### [ASSIGNMENT]
Word for word, copy all of the entries.

= = = =

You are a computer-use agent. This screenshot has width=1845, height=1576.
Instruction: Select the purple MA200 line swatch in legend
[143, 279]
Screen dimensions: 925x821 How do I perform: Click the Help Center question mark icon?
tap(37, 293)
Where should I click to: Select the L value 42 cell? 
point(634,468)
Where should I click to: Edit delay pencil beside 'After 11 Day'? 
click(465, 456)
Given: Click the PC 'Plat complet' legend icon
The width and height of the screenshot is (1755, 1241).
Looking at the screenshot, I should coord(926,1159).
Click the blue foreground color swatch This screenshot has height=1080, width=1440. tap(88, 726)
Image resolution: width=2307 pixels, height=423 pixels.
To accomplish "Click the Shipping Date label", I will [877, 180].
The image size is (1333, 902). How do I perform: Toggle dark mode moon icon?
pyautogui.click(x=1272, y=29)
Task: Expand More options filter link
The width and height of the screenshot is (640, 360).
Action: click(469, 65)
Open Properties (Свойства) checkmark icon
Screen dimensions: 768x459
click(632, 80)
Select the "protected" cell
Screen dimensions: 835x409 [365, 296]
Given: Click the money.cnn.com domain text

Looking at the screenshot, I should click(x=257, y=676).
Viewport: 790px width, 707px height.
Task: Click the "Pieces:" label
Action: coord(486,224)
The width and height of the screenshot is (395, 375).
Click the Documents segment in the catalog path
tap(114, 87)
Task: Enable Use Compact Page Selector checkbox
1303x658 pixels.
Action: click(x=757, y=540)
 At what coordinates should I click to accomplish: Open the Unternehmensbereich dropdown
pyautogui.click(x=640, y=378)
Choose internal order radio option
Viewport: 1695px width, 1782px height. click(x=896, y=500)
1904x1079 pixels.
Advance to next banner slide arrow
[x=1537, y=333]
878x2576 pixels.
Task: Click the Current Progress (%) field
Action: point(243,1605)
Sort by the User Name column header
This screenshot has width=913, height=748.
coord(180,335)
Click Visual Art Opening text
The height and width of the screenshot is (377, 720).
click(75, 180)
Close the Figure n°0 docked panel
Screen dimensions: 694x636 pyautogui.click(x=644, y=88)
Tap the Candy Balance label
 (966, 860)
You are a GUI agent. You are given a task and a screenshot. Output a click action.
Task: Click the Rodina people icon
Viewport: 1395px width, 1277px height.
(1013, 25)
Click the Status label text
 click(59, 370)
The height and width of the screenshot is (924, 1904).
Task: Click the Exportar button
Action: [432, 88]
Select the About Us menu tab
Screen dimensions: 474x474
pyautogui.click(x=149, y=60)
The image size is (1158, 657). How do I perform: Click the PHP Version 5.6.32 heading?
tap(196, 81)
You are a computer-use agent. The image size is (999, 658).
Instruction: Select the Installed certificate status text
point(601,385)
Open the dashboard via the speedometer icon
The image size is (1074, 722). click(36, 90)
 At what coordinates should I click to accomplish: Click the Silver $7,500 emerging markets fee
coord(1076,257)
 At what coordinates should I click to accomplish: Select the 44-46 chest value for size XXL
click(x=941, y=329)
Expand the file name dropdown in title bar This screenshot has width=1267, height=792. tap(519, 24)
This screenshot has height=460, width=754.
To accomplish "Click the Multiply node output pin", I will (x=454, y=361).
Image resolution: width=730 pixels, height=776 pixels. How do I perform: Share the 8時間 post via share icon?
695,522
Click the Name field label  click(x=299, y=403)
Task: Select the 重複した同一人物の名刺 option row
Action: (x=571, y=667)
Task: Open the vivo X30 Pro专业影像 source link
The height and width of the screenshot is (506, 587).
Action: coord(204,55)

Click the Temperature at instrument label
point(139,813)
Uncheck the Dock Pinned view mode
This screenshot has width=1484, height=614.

= = = =

### [TASK RESPONSE]
You are a computer-use agent. This screenshot has width=1845, height=1576.
Instruction: Select the purple MA200 line swatch in legend
[143, 279]
Screen dimensions: 925x821 How do I perform: Click the Help Center question mark icon?
tap(37, 293)
Where should I click to: Select the L value 42 cell? 
point(634,468)
Where should I click to: Edit delay pencil beside 'After 11 Day'? 
click(465, 456)
Given: Click the PC 'Plat complet' legend icon
The width and height of the screenshot is (1755, 1241).
Looking at the screenshot, I should coord(926,1159).
Click the blue foreground color swatch This screenshot has height=1080, width=1440. tap(88, 726)
Image resolution: width=2307 pixels, height=423 pixels.
To accomplish "Click the Shipping Date label", I will [877, 180].
The image size is (1333, 902). How do I perform: Toggle dark mode moon icon?
pyautogui.click(x=1272, y=29)
Task: Expand More options filter link
The width and height of the screenshot is (640, 360).
Action: click(469, 65)
Open Properties (Свойства) checkmark icon
Screen dimensions: 768x459
click(632, 80)
Select the "protected" cell
Screen dimensions: 835x409 [365, 296]
Given: Click the money.cnn.com domain text

Looking at the screenshot, I should click(x=257, y=676).
Viewport: 790px width, 707px height.
Task: Click the "Pieces:" label
Action: coord(486,224)
The width and height of the screenshot is (395, 375).
Click the Documents segment in the catalog path
tap(114, 87)
Task: Enable Use Compact Page Selector checkbox
1303x658 pixels.
Action: click(x=757, y=540)
 At what coordinates should I click to accomplish: Open the Unternehmensbereich dropdown
pyautogui.click(x=640, y=378)
Choose internal order radio option
Viewport: 1695px width, 1782px height. click(x=896, y=500)
1904x1079 pixels.
Advance to next banner slide arrow
[x=1537, y=333]
878x2576 pixels.
Task: Click the Current Progress (%) field
Action: point(243,1605)
Sort by the User Name column header
This screenshot has width=913, height=748.
coord(180,335)
Click Visual Art Opening text
The height and width of the screenshot is (377, 720).
click(75, 180)
Close the Figure n°0 docked panel
Screen dimensions: 694x636 pyautogui.click(x=644, y=88)
Tap the Candy Balance label
 (966, 860)
You are a GUI agent. You are given a task and a screenshot. Output a click action.
Task: Click the Rodina people icon
Viewport: 1395px width, 1277px height.
(1013, 25)
Click the Status label text
 click(59, 370)
The height and width of the screenshot is (924, 1904).
Task: Click the Exportar button
Action: [432, 88]
Select the About Us menu tab
Screen dimensions: 474x474
pyautogui.click(x=149, y=60)
The image size is (1158, 657). How do I perform: Click the PHP Version 5.6.32 heading?
tap(196, 81)
You are a computer-use agent. The image size is (999, 658).
Instruction: Select the Installed certificate status text
point(601,385)
Open the dashboard via the speedometer icon
The image size is (1074, 722). click(36, 90)
 At what coordinates should I click to accomplish: Click the Silver $7,500 emerging markets fee
coord(1076,257)
 At what coordinates should I click to accomplish: Select the 44-46 chest value for size XXL
click(x=941, y=329)
Expand the file name dropdown in title bar This screenshot has width=1267, height=792. tap(519, 24)
This screenshot has height=460, width=754.
To accomplish "Click the Multiply node output pin", I will (x=454, y=361).
Image resolution: width=730 pixels, height=776 pixels. How do I perform: Share the 8時間 post via share icon?
695,522
Click the Name field label  click(x=299, y=403)
Task: Select the 重複した同一人物の名刺 option row
Action: (x=571, y=667)
Task: Open the vivo X30 Pro专业影像 source link
The height and width of the screenshot is (506, 587).
Action: coord(204,55)

Click the Temperature at instrument label
point(139,813)
Uncheck the Dock Pinned view mode
This screenshot has width=1484, height=614.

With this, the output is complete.